Merryl Tisch’s gracious nod to her mother-in-law and to her extended philanthropic Tisch family reminded me of a tribute she once paid to her birth family in December 2009, at a gala for the American Friends of the Open University of Israel: “My father held three jobs. My mother two. My grandmother, who did not speak English but spoke Yiddish and German, used to carry my bag and sit with me as I did my homework. My father said, ‘Mamele, in our tradition, education is everything.’”
Accepting LCI’s award on behalf of the Bank of New York Mellon Corporation, its corporate chairman and CEO, Gerald Hassell, said: “I think Lincoln Center is the greatest performing arts center in the world. I have never seen anything like it!” Award presenter Farley added that BNY Mellon “has supported Lincoln Center for over 50 years — since our beginning.”
Among the 220 guests at Lincoln Center’s Rose Hall who helped raise $900,000 for LCI’s programs were Ira and Ingeborg Rennert, Susan and Jack Rudin, Judith Kaye, Ann Unterberg, and Lorie Slutsky. Unterberg, LCI’s chairman, delivered the evening’s opening greetings. LCI’s new executive director, Russell Granet, informed, “The institute seeks to inspire a sense of intellectual curiosity and engagement in all students, on campus as well as in the community.”

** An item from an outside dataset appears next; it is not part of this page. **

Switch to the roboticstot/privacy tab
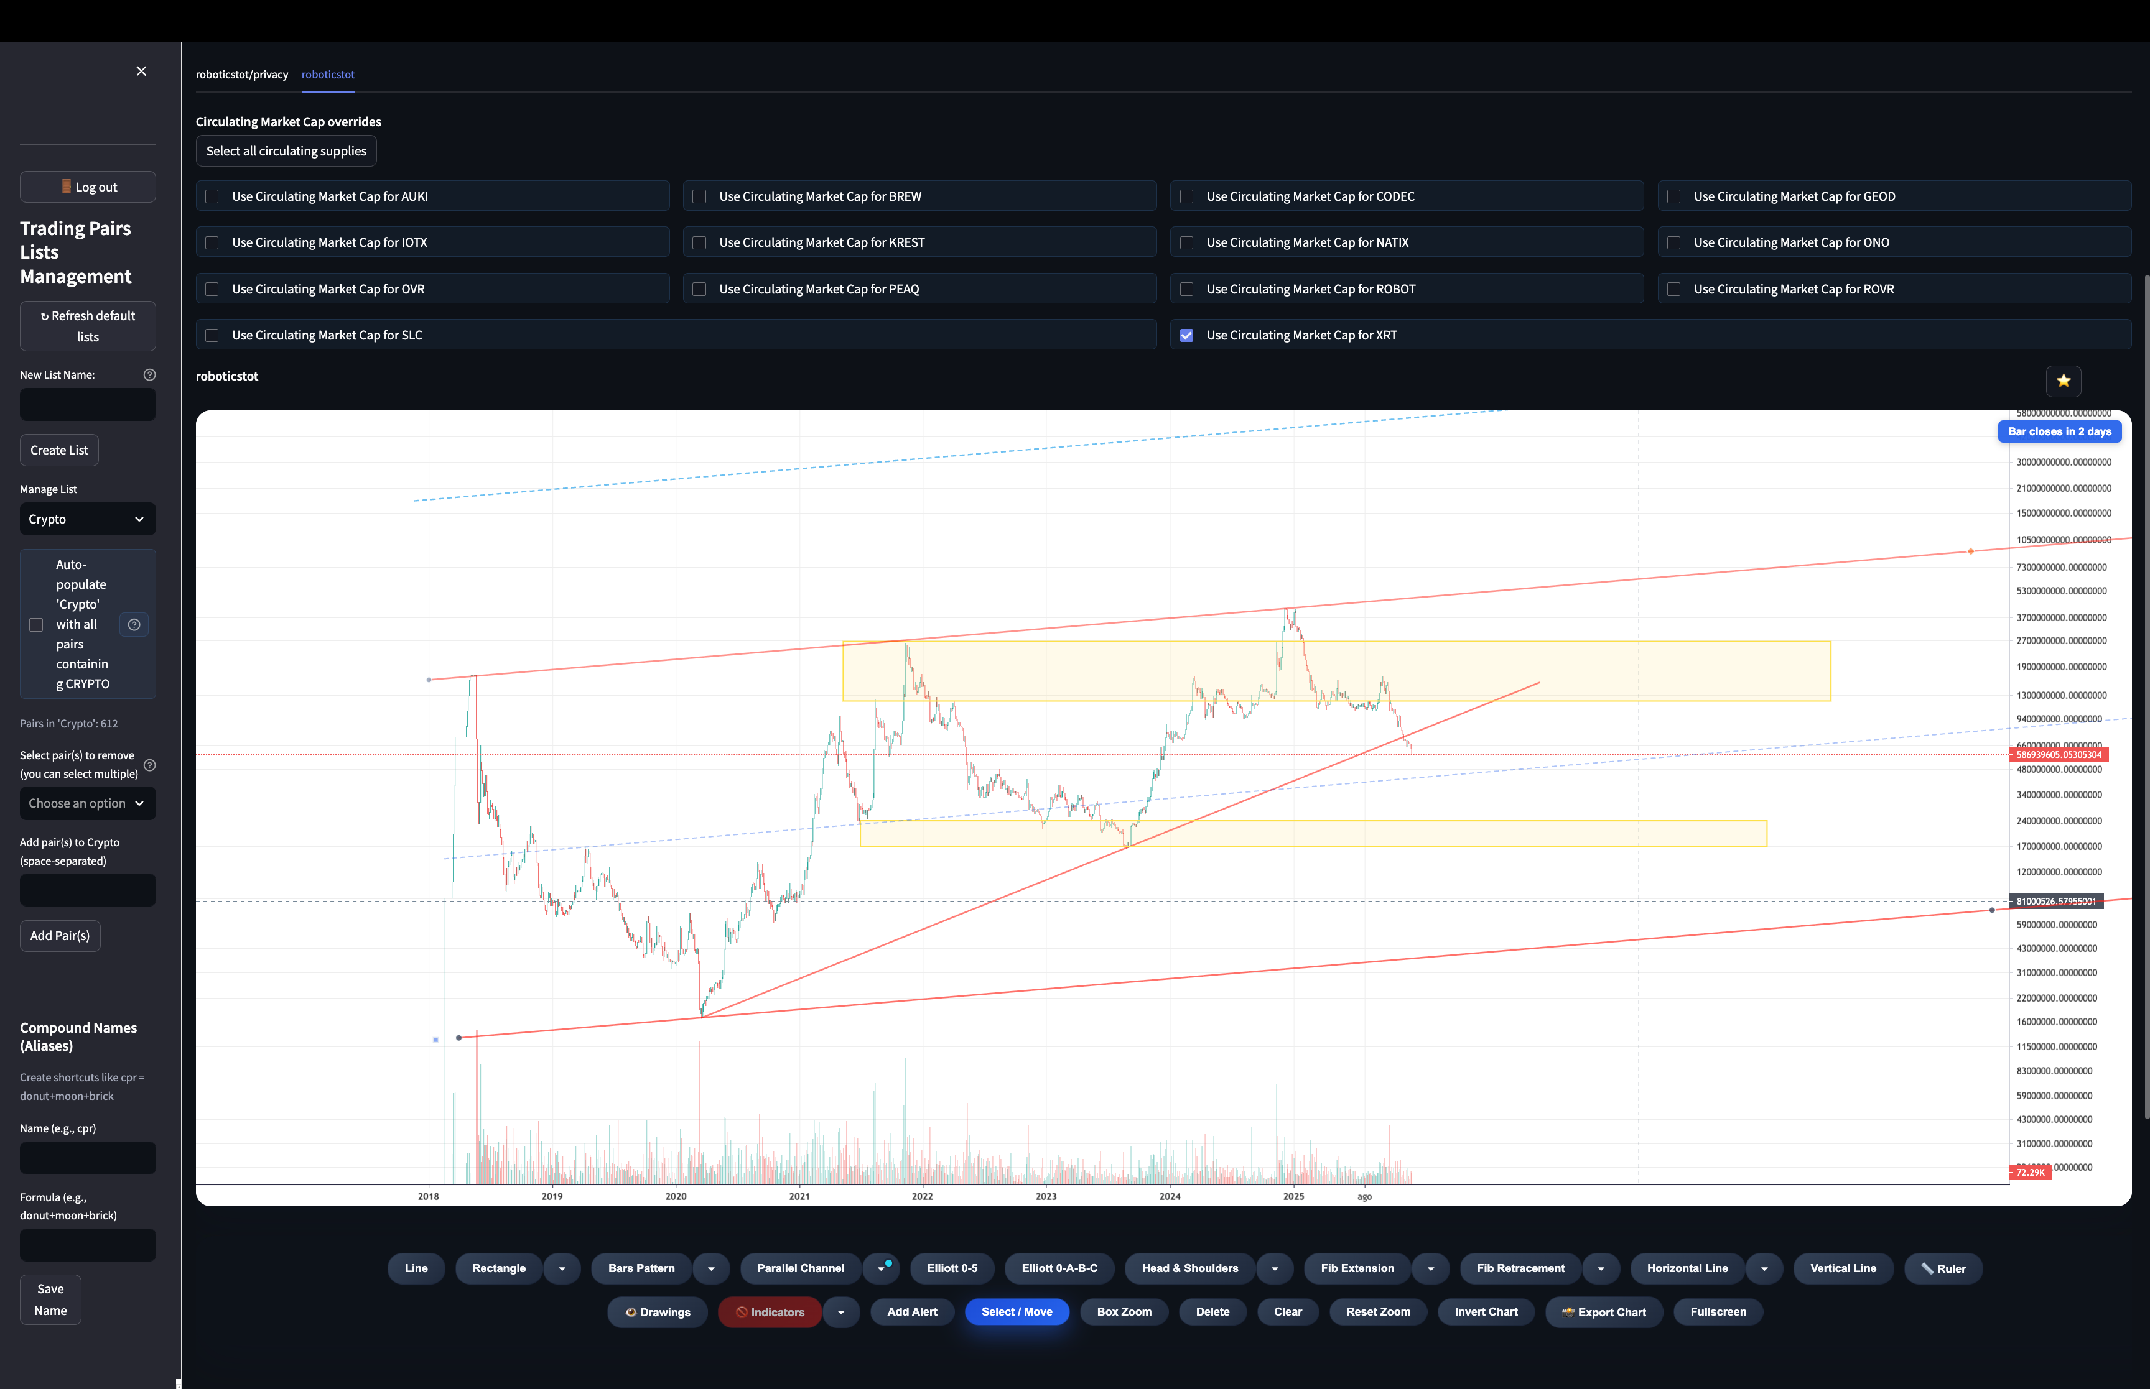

Jamie deRoy and Friends Raised the Temperature at 54 Below
The March 4 “Jamie deRoy & Friends” variety show, held at the nightclub 54 Below — also known as “Broadway’s living room”— on West 54th Street, was akin to a Catskills’ hotel “Late, Late Show,” where wit was king and the jokes even more raw than steak tartare. Playing to a sold-out room, Jamie deRoy, who got her start in the Catskills at the Concord and at Grossinger’s, sat perched on a stool and held court as guest comics and artists, including Lewis Cleale (“The Book of Mormon”) and Grammy award-winning songwriter and country star Larry Gatlin (“The Will Rogers Follies”) entertained. DeRoy, who has a Megillah-long roster of credits as a performer and a Broadway and off-Broadway producer (including the current the off-Broadway “My Name Is Asher Lev” and “Vanya and Sonia and Masha and Spike,” which recently moved to the Golden Theater), had them rolling in the aisles with her edgy parodies showing that nothing is sacred.
There was the “Upper West Side Story” (modeled after “West Side Story,” original lyrics by Stephen Sondheim, music by Leonard Bernstein), which deRoy and parody writer Jan Schor, reconfigured. In a parody of “The Jet Song,” the lyrics “When you’re a Jet” morphed into “When you’re a JAP,” hitting comedic homeruns: “When you’re a Jap, you’re a Jap all the way / From your first Gucci bag to your last Perrier… / The Jap is going to have her way tonight / No shiksa’s going to have her say tonight….”
There was an original opus, “Jews Don’t Camp,” with music and lyrics by David Buskin: “Jews don’t camp. / If it hasn’t got a lobby, I don’t want it for a hobby… / If your sleeping bag is tiltin’, you can meet me at the Hilton… / I get hives and start to break out if there isn’t Chinese take-out.”
Schor and deRoy made John Hartford’s megahit “Gentle on My Mind” into “Gentiles on my Mind,” with lyrics like, “My mother used to sit me on her knee and tell me till my face was blue. / “Go flirt with any color, race or creed my dear, but come home with a Jew.’”
I first met deRoy in June 1993 when she hosted a 100-year celebration for Fred Allen at her Alwyn Court apartment. Allen, who was a regular on the now archived TV show “What’s My Line?” one of the most popular shows ever on radio, was the original owner of the apartment. The guest roster that night included comedian Henny Youngman, NBC announcer Ed Herlihy, actress Sylvia Miles and composer Charles Strouse. Can’t wait for her next New York show. A good haimish laugh is hard to find.